38615 - Computational Modeling, Statistical Analysis and Machine Learning in Science

The purpose of this course is to provide a practical introduction to the core concepts and tools of machine learning in a manner easily understood and intuitive to STEM students. The course begins by covering fundamental concepts in ML, data science, and modern statistics such as the bias-variance tradeoff, overfitting, regularization, and generalization, before moving on to more advanced topics in both supervised and unsupervised learning.

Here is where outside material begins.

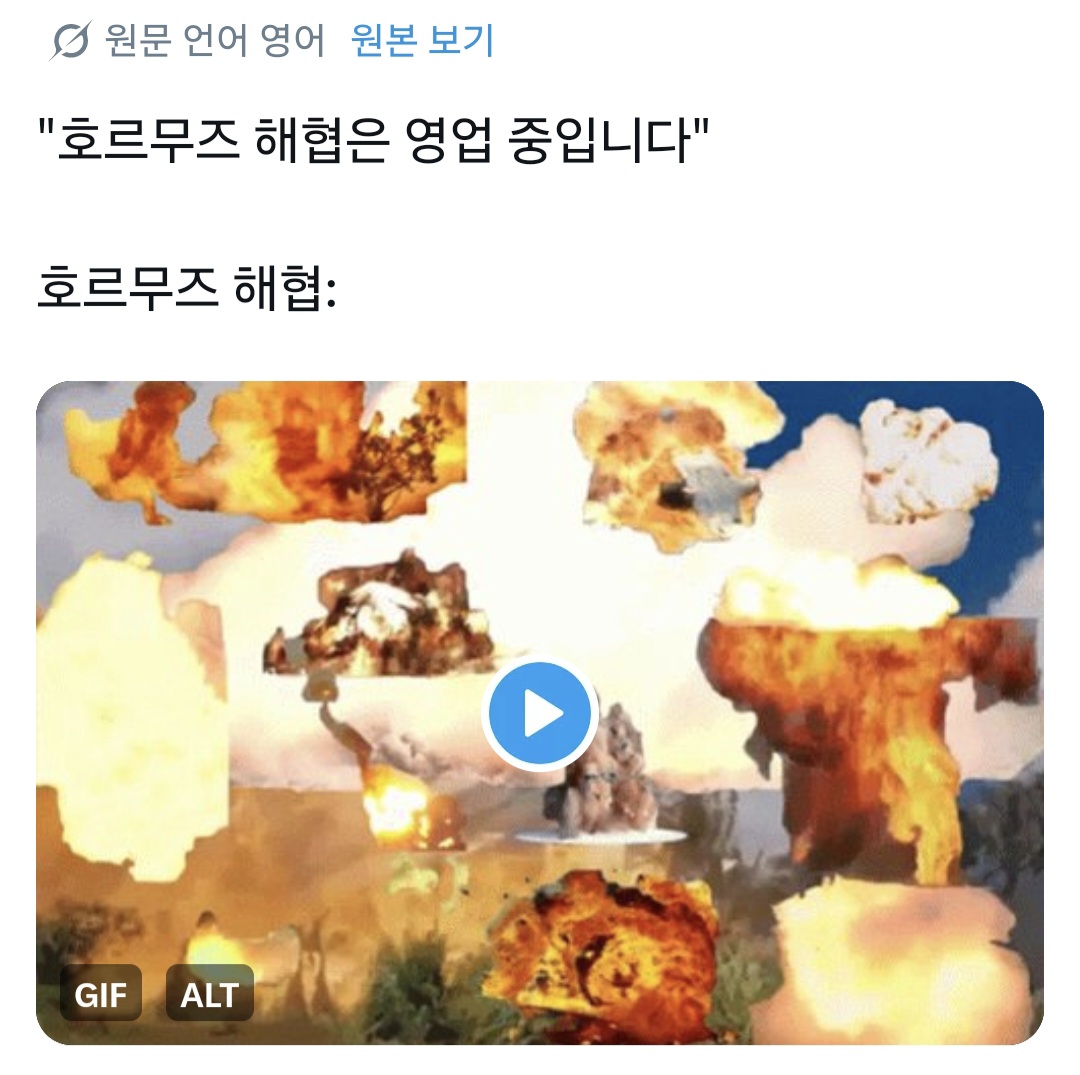Click the white puffy cloud beside the blue sky
Viewport: 1080px width, 1075px height.
click(x=926, y=461)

Students will choose a large dataset from a selection of biology, chemistry, math, or physics datasets hosted by PSC and use this dataset throughout the MS program. The topics of the course are taught with students analyzing the chosen dataset. An intensive knowledge of Python or another computing language is not a pre-prerequisite since students will be given at first simple scripts that they work with and then
expand upon. This course is required for students enrolled in the MS program in Data Analytics for Science.

Potential topics include:

  • Efficient data structures (arrays, stacks, queues, lists, trees, heaps, graphs)
  • Data storage, sorting and searching (binary search trees, hash tables), efficient query
  • Techniques for handling high-dimensional data (instances with many attributes), including variable selection and dimension reduction, ensemble methods (bagging and boosting)
  • Large-scale search algorithms, intro to databases
  • Model accuracy, prediction accuracy
  • Model selection, dimension reduction, and other high-dimensional considerations
  • Linear and nonlinear models
  • Classification, SVM, kernel methods
  • Decision trees and RF
  • Probabilistic methods